When growth cones reach their synaptic targets, they must both send and receive signals in order to promote formation of mature synapses. We know little about the identity of such signals, but a recent paper (Hall, A.C., Lucas, F.R. & Salinas, P.C. Cell 100, 525–535, 2000) offers provocative evidence that WNT-7a may be one such molecule. The WNT factors are a family of secreted signaling proteins, and are known to be involved in early developmental patterning. Several are also expressed in the brain, and the presence of WNT-7a in cerebellar granule cells during the period of synaptogenesis prompted the authors to examine a possible role in this process.

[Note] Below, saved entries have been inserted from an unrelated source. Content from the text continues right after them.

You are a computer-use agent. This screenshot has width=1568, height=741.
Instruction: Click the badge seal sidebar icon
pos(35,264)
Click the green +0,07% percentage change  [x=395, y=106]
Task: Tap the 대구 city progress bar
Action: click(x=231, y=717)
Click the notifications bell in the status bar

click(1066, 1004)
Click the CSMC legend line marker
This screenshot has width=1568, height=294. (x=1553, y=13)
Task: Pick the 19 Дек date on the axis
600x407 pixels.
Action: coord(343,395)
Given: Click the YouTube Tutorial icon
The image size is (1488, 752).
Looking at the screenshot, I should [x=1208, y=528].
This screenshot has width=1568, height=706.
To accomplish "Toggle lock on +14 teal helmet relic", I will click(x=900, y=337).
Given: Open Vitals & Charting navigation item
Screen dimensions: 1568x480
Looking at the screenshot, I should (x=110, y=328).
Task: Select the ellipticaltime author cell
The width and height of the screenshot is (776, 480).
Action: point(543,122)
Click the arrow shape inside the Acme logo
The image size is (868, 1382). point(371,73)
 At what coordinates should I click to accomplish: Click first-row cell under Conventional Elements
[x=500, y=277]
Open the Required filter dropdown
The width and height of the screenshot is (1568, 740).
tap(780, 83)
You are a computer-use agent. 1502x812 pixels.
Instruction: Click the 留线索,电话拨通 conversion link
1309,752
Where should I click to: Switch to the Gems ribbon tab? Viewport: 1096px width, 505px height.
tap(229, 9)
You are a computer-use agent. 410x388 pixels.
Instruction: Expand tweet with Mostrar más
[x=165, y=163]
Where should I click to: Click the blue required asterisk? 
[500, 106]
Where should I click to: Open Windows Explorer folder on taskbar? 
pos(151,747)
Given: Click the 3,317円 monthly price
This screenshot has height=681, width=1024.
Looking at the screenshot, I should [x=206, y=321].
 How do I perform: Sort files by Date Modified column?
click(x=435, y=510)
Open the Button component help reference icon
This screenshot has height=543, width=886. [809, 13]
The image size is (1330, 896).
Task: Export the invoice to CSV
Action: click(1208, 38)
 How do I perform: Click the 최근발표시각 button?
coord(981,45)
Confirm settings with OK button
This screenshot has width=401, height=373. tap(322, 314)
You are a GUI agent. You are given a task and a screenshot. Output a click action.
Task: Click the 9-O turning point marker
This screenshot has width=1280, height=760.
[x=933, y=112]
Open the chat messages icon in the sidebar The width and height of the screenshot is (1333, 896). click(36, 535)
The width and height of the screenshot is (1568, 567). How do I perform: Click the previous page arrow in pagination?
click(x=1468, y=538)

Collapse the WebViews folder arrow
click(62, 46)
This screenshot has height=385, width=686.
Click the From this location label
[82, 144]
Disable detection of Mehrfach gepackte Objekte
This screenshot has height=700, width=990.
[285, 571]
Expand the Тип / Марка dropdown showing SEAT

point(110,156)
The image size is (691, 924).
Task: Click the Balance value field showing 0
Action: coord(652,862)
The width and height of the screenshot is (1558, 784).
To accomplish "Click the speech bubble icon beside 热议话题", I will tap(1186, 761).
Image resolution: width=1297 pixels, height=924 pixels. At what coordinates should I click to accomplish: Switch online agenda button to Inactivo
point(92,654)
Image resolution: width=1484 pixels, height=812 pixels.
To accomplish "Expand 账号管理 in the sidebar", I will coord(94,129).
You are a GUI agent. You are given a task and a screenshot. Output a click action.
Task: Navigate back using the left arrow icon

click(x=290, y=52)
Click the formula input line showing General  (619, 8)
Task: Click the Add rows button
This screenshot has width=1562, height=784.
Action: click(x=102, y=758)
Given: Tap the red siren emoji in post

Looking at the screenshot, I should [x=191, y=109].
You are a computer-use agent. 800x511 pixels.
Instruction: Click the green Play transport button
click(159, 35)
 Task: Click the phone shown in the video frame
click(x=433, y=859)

Hall et al. studied the formation of synapses between mossy fibers, originating in the pons, and granule cells. Cultured granule cells secrete factors that induce remodeling of pontine axons in vitro; the effects include a spreading of the growth cones, changes in their cytoskeletal structure and an increase in filopodial length. These effects were blocked by an antagonist of WNT signaling, and were mimicked by conditioned medium containing WNT-7a (the figure shows a treated growth cone, stained for GAP-43, red, and tubulin, green). Remodeling could also be induced by low concentrations of lithium, which mimics WNT signaling by inhibiting a downstream kinase called GSK-3β. Finally, mice lacking WNT-7a show a delay in the formation of mossy fiber-granule cell synapses in vivo. The synapses do form eventually, suggesting that other members of the WNT family might be able to substitute for WNT-7a, but the phenotype nevertheless indicates that WNT-7a is involved in this process. It will be interesting to determine whether WNT factors play similar roles at other synapses, and whether they are also involved in adult plasticity. It will also be interesting to know whether any of the clinical effects of lithium (used to treat manic depression) can be attributed to its effects on WNT signaling.